Optimization of Absolute Coronary Blood Flow Measurements to Assess Microvascular Function: In Vivo Validation of Hyperemia and Higher Infusion Speeds

Lennert Minten; Johan Bennett; Keir McCutcheon; Wouter Oosterlinck; Michiel Algoet; Hisao Otsuki; Kuniaki Takahashi; William F Fearon; Christophe Dubois

doi:10.1161/CIRCINTERVENTIONS.123.013860

Optimization of Absolute Coronary Blood Flow Measurements to Assess Microvascular Function: In Vivo Validation of Hyperemia and Higher Infusion Speeds

Circ Cardiovasc Interv. 2024 Apr 29:e013860. doi: 10.1161/CIRCINTERVENTIONS.123.013860. Online ahead of print.

Authors

Lennert Minten^{1

2}, Johan Bennett^{1

3}, Keir McCutcheon¹, Wouter Oosterlinck^{1

4}, Michiel Algoet^{1

4}, Hisao Otsuki², Kuniaki Takahashi², William F Fearon^{2

5}, Christophe Dubois^{1

3}

Affiliations

¹ Department of Cardiovascular Sciences, Katholieke Universiteit Leuven, Belgium (L.M., J.B., K.M.C., W.O., M.A., C.D.).
² Division of Cardiovascular Medicine, Stanford University, CA (L.M., H.O., K.T., W.F.F.).
³ Departments of Cardiovascular Medicine, UZ Leuven, Belgium. (J.B., C.D.).
⁴ Cardiac Surgery, UZ Leuven, Belgium. (W.O., M.A.).
⁵ VA Palo Alto Health Care System, CA (W.F.F.).

PMID: 38682331
DOI: 10.1161/CIRCINTERVENTIONS.123.013860

Abstract

Background: Reliable assessment of coronary microvascular function is essential. Techniques to measure absolute coronary blood flow are promising but need validation. The objectives of this study were: first, to validate the potential of saline infusion to generate maximum hyperemia in vivo. Second, to validate absolute coronary blood flow measured with continuous coronary thermodilution at high (40-50 mL/min) infusion speeds and asses its safety.

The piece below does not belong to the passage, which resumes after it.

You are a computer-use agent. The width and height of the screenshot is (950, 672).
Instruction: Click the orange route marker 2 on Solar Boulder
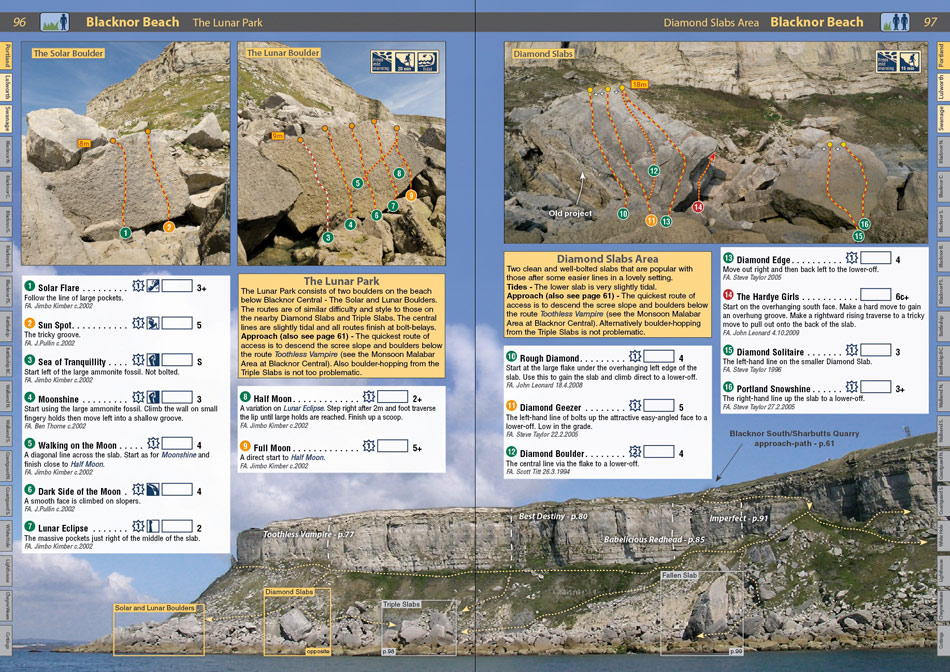(168, 227)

Methods: Fourteen closed-chest sheep underwent absolute coronary blood flow measurements with increasing saline infusion speeds at different dosages under general anesthesia. An additional 7 open-chest sheep underwent these measurements with epicardial Doppler flow probes. Coronary flows were compared with reactive hyperemia after 45 s of coronary occlusion.

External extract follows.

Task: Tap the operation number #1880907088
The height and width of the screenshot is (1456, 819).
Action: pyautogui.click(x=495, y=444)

Results: Twenty milliliters per minute of saline infusion induced a significantly lower hyperemic coronary flow (140 versus 191 mL/min; P=0.0165), lower coronary flow reserve (1.82 versus 3.21; P≤0.0001), and higher coronary resistance (655 versus 422 woods units; P=0.0053) than coronary occlusion. On the other hand, 30 mL/min of saline infusion resulted in hyperemic coronary flow (196 versus 192 mL/min; P=0.8292), coronary flow reserve (2.77 versus 3.21; P=0.1107), and coronary resistance (415 versus 422 woods units; P=0.9181) that were not different from coronary occlusion. Hyperemic coronary flow was 40.7% with 5 mL/min, 40.8% with 10 mL/min, 73.1% with 20 mL/min, 102.3% with 30 mL/min, 99.0% with 40 mL/min, and 98.0% with 50 mL/min of saline infusion when compared with postocclusive hyperemic flow. There was a significant bias toward flow overestimation (Bland-Altman: bias±SD, -73.09±30.52; 95% limits of agreement, -132.9 to -13.27) with 40 to 50 mL/min of saline. Occasionally, ischemic changes resulted in ventricular fibrillation (9.5% with 50 mL/min) at higher infusion rates.

Conclusions: Continuous saline infusion of 30 mL/min but not 20 mL/min induced maximal hyperemia. Absolute coronary blood flow measured with saline infusion speeds of 40 to 50 mL/min was not accurate and not safe.

Keywords: adenosine; blood pressure; cardiovascular physiological phenomena; coronary circulation; coronary vessels; microcirculation; thermodilution.